A function f is continuous at c if and only if for every sequence (xₙ) converging to c, the sequence (f(xₙ)) converges to f(c). This sequential characterization makes it easy to apply continuity proofs using sequence arguments rather than epsilon-delta arguments.
You now know two rigorous definitions of convergence: the epsilon-delta definition of continuity and the epsilon-N definition of sequence convergence. The Sequential Characterization of Continuity is the theorem that ties them together — it says these two languages are fully interchangeable for talking about continuity. A function f is continuous at c if and only if whenever xₙ → c (in the sequence sense), f(xₙ) → f(c) (also in the sequence sense). This is not a new definition of continuity but an equivalent reformulation, and its power lies in giving you a choice of which machinery to use.
To see why the equivalence holds, consider the forward direction: suppose f is continuous at c (epsilon-delta), and let xₙ → c. Given any ε > 0, the continuity of f at c supplies a δ > 0 such that |x − c| < δ implies |f(x) − f(c)| < ε. Since xₙ → c, there exists N such that for all n > N, |xₙ − c| < δ. Combining these: for all n > N, |f(xₙ) − f(c)| < ε. That is exactly f(xₙ) → f(c). The argument is a clean handoff between the two definitions, with δ playing the role of the tolerance that N must eventually satisfy.
The reverse direction — and the most practically useful direction — is a contrapositive argument. If f is not continuous at c, there exists some ε₀ > 0 such that for every δ > 0, you can find a point within δ of c where f moves more than ε₀ away from f(c). Taking δ = 1/n for each n, you produce a sequence xₙ with |xₙ − c| < 1/n but |f(xₙ) − f(c)| ≥ ε₀. This sequence satisfies xₙ → c but f(xₙ) ↛ f(c) — violating the sequential condition. Therefore: if f fails the sequential condition, f is discontinuous.
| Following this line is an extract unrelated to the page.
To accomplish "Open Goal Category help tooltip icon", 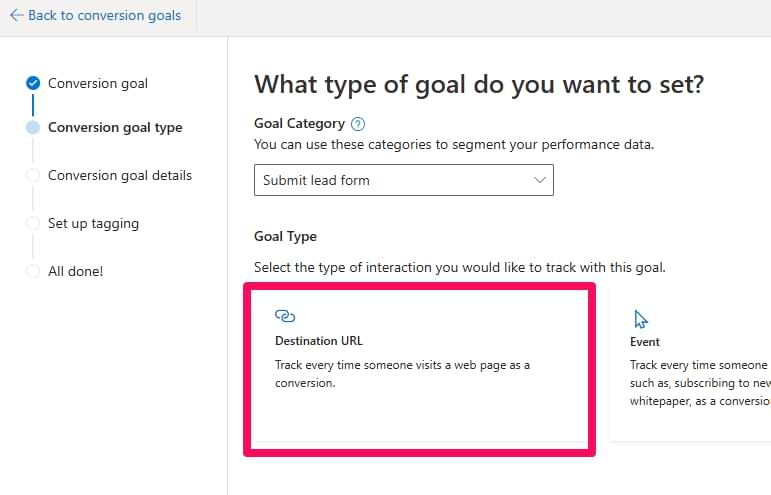I will tap(358, 124).
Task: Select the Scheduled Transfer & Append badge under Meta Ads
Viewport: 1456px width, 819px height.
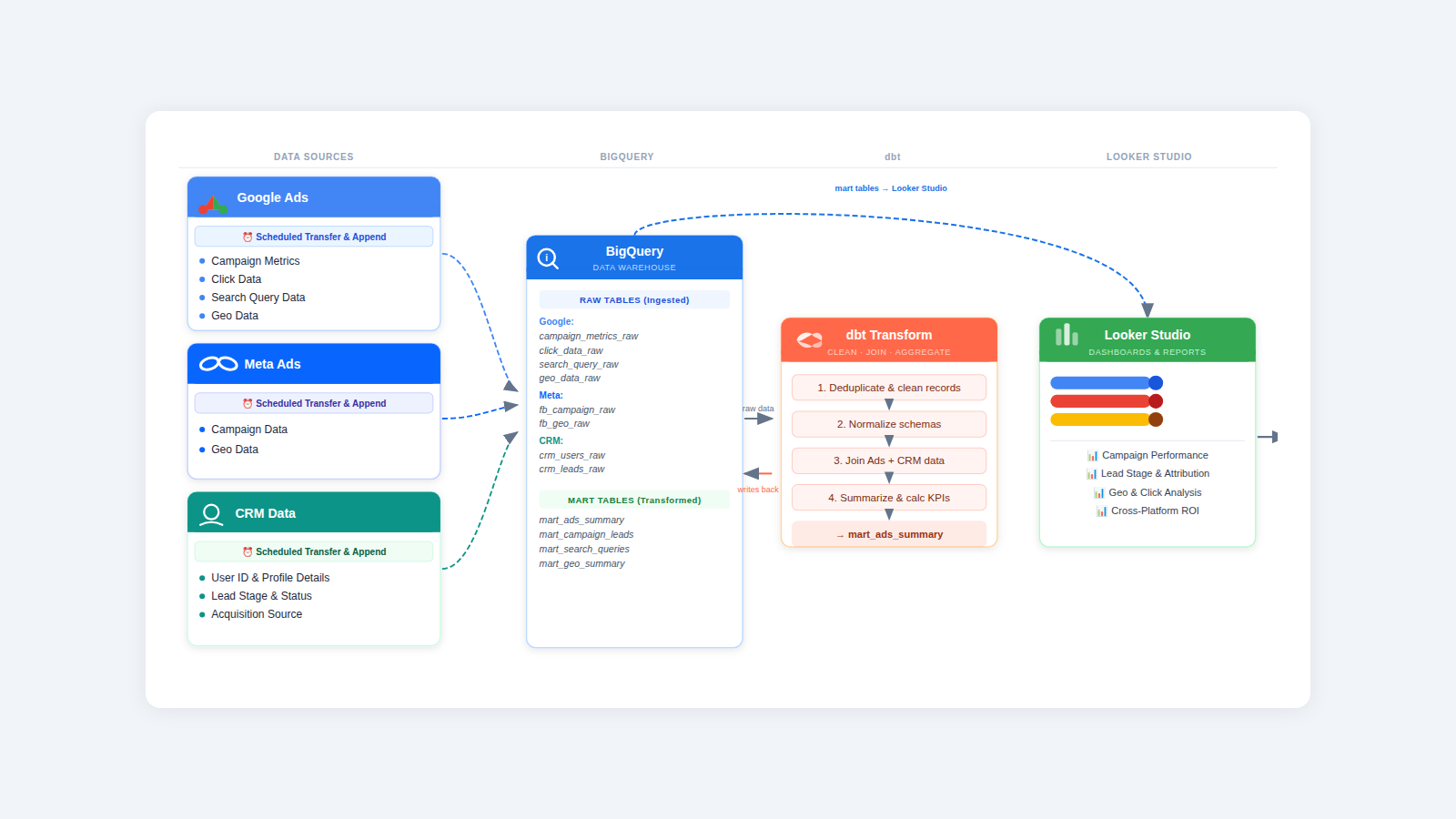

The practical payoff is that sequences are often easier to construct than epsilon-delta arguments. To prove continuity, you can work with sequences directly. To disprove continuity, you only need to exhibit a single sequence xₙ → c for which f(xₙ) fails to converge to f(c) — no epsilon-delta bookkeeping required. The classic example is f(x) = sin(1/x) near x = 0: take xₙ = 1/(2πn), so xₙ → 0 and f(xₙ) = 0; then take yₙ = 1/(π/2 + 2πn), so yₙ → 0 and f(yₙ) = 1. Two sequences converge to 0 but map to different limits — immediately, f is discontinuous at 0. The sequential characterization makes this clean.